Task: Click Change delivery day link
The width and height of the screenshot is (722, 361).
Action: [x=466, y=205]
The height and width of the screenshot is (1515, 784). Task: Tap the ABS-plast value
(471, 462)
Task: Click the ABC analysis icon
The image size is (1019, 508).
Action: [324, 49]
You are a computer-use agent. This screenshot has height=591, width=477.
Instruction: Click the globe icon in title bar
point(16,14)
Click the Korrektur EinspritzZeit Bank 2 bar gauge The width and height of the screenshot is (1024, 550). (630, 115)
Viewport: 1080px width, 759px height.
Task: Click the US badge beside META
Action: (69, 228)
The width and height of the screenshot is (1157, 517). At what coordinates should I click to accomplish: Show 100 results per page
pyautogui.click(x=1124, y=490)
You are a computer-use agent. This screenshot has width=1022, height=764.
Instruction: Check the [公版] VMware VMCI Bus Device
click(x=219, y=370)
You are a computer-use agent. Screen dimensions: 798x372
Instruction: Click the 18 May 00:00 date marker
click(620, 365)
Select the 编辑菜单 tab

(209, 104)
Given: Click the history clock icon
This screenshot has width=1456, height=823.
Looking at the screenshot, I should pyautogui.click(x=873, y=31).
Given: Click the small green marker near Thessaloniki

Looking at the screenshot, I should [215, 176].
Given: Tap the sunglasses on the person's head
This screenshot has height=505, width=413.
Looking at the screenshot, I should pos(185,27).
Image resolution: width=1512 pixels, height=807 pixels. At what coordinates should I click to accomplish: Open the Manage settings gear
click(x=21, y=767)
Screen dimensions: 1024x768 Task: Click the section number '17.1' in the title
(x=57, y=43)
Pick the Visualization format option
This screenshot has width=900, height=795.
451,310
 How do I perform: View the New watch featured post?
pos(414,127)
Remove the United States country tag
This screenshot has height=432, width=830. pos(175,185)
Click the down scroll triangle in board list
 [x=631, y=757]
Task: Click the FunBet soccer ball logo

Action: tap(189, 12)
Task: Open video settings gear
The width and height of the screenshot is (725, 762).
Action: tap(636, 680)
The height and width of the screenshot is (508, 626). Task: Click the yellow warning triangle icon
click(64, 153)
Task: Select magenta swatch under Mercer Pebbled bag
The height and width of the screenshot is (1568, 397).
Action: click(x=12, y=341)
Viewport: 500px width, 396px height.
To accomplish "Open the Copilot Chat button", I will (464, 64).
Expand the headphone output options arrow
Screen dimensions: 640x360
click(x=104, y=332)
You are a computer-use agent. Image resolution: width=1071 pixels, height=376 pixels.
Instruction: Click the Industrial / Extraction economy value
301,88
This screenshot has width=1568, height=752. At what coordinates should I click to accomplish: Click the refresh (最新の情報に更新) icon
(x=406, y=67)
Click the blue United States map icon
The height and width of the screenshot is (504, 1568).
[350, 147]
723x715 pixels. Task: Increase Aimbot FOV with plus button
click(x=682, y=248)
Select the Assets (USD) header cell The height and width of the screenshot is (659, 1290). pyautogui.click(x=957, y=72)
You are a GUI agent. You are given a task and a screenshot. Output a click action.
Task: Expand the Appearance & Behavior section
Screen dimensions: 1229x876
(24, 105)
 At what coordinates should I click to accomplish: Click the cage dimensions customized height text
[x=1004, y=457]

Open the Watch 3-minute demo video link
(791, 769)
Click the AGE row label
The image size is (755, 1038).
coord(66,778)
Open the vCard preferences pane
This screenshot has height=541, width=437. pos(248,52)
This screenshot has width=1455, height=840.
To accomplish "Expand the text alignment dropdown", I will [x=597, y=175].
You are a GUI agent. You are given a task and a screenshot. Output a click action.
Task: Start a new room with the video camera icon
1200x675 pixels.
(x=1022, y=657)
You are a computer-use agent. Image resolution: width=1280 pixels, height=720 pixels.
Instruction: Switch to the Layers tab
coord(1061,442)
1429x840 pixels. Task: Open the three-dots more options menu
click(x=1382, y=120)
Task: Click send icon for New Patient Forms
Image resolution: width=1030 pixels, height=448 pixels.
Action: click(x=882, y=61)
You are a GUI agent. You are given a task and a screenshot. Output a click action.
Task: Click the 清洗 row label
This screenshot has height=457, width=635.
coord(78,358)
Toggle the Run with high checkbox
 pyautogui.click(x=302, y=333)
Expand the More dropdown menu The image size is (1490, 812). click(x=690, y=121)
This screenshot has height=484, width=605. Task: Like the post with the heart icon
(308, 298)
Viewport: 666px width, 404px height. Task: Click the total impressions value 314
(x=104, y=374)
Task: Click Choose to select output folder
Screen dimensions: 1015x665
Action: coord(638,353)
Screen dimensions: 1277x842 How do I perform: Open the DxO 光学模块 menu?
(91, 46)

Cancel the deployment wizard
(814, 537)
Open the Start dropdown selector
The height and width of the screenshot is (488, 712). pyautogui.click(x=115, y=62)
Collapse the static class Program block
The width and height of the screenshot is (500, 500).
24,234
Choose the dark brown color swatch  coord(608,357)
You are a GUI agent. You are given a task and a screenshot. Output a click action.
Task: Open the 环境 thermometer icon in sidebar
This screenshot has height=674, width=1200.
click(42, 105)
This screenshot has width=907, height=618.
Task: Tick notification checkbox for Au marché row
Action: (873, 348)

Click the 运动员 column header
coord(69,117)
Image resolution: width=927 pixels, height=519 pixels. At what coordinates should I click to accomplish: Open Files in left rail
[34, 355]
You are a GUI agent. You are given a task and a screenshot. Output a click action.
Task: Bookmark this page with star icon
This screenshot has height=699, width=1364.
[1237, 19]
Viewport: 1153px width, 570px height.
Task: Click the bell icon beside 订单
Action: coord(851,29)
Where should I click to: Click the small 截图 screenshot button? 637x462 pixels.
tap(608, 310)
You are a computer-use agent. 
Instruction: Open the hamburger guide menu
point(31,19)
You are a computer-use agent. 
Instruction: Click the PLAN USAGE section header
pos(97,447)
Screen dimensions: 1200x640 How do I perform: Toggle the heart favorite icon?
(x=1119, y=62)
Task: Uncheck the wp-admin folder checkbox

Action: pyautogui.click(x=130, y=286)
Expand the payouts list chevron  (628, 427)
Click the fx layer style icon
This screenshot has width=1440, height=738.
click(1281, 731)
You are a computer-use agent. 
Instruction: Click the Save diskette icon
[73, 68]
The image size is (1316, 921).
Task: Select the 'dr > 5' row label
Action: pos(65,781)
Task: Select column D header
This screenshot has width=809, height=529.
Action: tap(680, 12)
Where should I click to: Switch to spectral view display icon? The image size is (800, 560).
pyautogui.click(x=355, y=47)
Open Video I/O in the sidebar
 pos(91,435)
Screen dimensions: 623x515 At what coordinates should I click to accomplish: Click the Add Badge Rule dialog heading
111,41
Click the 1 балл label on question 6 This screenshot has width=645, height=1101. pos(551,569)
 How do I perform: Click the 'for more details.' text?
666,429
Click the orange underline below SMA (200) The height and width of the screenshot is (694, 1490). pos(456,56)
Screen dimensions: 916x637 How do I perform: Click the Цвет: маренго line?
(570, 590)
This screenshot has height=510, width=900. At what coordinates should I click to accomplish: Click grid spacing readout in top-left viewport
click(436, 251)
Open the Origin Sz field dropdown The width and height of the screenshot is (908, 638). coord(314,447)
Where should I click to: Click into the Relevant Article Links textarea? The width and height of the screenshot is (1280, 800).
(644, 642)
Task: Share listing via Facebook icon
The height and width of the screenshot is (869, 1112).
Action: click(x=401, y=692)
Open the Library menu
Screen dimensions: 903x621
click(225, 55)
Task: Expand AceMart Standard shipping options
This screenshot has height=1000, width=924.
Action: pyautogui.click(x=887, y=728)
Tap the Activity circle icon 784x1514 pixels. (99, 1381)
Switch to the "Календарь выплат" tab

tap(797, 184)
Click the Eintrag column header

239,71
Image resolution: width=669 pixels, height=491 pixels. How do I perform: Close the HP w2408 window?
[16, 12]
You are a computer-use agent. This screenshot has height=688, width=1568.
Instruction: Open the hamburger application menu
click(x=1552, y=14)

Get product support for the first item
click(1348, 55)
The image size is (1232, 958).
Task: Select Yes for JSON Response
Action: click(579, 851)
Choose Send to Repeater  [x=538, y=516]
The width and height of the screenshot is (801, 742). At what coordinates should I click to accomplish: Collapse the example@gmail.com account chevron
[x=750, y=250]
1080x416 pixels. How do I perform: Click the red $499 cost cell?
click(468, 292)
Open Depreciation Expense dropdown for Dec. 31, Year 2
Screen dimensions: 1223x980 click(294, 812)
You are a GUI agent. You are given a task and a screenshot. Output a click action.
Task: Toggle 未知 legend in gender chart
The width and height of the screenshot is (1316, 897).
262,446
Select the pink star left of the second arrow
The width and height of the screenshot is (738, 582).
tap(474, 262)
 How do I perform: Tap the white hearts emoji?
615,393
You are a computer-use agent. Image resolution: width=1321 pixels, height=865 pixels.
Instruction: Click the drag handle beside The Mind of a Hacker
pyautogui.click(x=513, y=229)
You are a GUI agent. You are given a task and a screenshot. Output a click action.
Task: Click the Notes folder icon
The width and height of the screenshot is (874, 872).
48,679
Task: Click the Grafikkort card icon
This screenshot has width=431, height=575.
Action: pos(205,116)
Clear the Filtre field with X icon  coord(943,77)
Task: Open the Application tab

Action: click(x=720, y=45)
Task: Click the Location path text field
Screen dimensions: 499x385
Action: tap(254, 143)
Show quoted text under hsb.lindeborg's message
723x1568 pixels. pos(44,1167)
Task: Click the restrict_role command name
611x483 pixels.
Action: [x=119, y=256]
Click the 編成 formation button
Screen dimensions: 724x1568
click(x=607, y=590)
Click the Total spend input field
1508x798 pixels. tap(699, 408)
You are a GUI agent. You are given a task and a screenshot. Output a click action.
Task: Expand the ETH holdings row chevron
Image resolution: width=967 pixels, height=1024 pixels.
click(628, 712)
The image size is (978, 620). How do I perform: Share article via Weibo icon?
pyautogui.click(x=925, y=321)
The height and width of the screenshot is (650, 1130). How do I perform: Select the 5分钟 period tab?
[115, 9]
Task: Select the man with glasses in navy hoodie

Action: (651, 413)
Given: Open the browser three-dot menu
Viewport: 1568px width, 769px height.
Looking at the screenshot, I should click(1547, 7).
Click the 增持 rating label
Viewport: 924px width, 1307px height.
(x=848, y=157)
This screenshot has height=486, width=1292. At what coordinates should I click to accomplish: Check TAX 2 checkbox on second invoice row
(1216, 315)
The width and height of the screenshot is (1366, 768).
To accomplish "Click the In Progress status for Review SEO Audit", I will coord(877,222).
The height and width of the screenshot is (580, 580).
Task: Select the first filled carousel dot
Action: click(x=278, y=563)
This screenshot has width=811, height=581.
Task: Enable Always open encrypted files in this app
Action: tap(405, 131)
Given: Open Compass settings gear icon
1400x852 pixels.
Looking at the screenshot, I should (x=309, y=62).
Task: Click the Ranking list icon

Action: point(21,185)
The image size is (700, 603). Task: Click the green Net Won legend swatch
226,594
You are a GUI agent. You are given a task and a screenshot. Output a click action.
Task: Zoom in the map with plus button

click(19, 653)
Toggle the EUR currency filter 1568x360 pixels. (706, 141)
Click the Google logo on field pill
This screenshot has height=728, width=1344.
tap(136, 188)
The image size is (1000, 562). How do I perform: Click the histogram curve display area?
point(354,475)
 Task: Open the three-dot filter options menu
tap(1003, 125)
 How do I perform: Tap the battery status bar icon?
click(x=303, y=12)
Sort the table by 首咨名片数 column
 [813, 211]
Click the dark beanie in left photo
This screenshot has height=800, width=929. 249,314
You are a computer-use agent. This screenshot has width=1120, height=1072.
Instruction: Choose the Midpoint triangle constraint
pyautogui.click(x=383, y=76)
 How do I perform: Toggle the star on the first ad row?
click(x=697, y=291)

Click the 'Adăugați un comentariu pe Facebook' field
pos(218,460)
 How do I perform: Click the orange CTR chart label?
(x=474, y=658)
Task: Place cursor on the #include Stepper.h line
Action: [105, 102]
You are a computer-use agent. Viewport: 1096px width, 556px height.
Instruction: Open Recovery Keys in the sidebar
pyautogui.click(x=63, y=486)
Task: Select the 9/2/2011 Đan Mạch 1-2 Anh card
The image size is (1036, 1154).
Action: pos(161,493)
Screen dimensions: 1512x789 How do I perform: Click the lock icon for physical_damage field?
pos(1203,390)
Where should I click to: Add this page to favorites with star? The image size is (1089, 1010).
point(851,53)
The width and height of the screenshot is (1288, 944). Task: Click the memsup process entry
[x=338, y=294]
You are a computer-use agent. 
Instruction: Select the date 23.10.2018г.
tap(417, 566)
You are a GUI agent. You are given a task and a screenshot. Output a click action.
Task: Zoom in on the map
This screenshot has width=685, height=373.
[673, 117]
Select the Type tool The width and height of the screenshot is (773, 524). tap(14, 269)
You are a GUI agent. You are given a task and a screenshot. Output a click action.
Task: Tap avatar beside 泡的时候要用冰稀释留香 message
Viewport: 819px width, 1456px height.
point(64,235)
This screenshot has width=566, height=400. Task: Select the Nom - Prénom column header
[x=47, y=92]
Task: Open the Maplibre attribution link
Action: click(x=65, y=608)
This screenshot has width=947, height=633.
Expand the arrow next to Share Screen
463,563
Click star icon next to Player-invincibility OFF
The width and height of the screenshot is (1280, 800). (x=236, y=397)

##########

TASK DIRECTIONS
Retype exactly the lines above, from the one with "Task: Select magenta" through the one with "You are a computer-use agent. Image resolution: width=1280", inclusive.

THE ANSWER
Task: Select magenta swatch under Mercer Pebbled bag
The height and width of the screenshot is (1568, 397).
Action: click(x=12, y=341)
Viewport: 500px width, 396px height.
To accomplish "Open the Copilot Chat button", I will (464, 64).
Expand the headphone output options arrow
Screen dimensions: 640x360
click(x=104, y=332)
You are a computer-use agent. Image resolution: width=1071 pixels, height=376 pixels.
Instruction: Click the Industrial / Extraction economy value
301,88
This screenshot has width=1568, height=752. At what coordinates should I click to accomplish: Click the refresh (最新の情報に更新) icon
(x=406, y=67)
Click the blue United States map icon
The height and width of the screenshot is (504, 1568).
[350, 147]
723x715 pixels. Task: Increase Aimbot FOV with plus button
click(x=682, y=248)
Select the Assets (USD) header cell The height and width of the screenshot is (659, 1290). pyautogui.click(x=957, y=72)
You are a GUI agent. You are given a task and a screenshot. Output a click action.
Task: Expand the Appearance & Behavior section
Screen dimensions: 1229x876
(24, 105)
 At what coordinates should I click to accomplish: Click the cage dimensions customized height text
[x=1004, y=457]

Open the Watch 3-minute demo video link
(791, 769)
Click the AGE row label
The image size is (755, 1038).
coord(66,778)
Open the vCard preferences pane
This screenshot has height=541, width=437. pos(248,52)
This screenshot has width=1455, height=840.
To accomplish "Expand the text alignment dropdown", I will [x=597, y=175].
You are a GUI agent. You are given a task and a screenshot. Output a click action.
Task: Start a new room with the video camera icon
1200x675 pixels.
(x=1022, y=657)
You are a computer-use agent. Image resolution: width=1280 pixels, height=720 pixels.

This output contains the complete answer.